10.5 Eval

Most often, forms are evaluated automatically, by virtue of their occurrence in a program being run. On rare occasions, you may need to write code that evaluates a form that is computed at run time, such as after reading a form from text being edited or getting one from a property list. On these occasions, use the eval function. Often eval is not needed and something else should be used instead. For example, to get the value of a variable, while eval works, symbol-value is preferable; or rather than store expressions in a property list that then need to go through eval, it is better to store functions instead that are then passed to funcall.

The functions and variables described in this section evaluate forms, specify limits to the evaluation process, or record recently returned values. Loading a file also does evaluation (see Loading).

It is generally cleaner and more flexible to store a function in a data structure, and call it with funcall or apply, than to store an expression in the data structure and evaluate it. Using functions provides the ability to pass information to them as arguments.

Function: eval form &optional lexical

This is the basic function for evaluating an expression. It evaluates form in the current environment, and returns the result.
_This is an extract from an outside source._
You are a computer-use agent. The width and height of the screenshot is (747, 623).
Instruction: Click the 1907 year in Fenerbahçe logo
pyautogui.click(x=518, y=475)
The type of the form object determines how it is evaluated. See Kinds of Forms.

The argument lexical specifies the scoping rule for local variables (see Scoping Rules for Variable Bindings). If it is omitted or nil, that means to evaluate form using the default dynamic scoping rule. If it is t, that means to use the lexical scoping rule. The value of lexical can also be a non-empty alist specifying a particular lexical environment for lexical bindings; however, this feature is only useful for specialized purposes, such as in Emacs Lisp debuggers. See Lexical Binding.

Since eval is a function, the argument expression that appears in a call to eval is evaluated twice: once as preparation before eval is called, and again by the eval function itself. Here is an example:

(setq foo 'bar)
     ⇒ bar
(setq bar 'baz)
     ⇒ baz
;; Here eval receives argument foo
(eval 'foo)
     ⇒ bar
;; Here eval receives argument bar, which is the value of foo
(eval foo)
     ⇒ baz

The number of currently active calls to eval is limited to max-lisp-eval-depth (see below).

Command: eval-region start end &optional stream read-function

This function evaluates the forms in the current buffer in the region defined by the positions start and end. It reads forms from the region and calls eval on them until the end of the region is reached, or until an error is signaled and not handled.

By default, eval-region does not produce any output. However, if stream is non-nil, any output produced by output functions (see Output Functions), as well as the values that result from evaluating the expressions in the region are printed using stream. See Output Streams.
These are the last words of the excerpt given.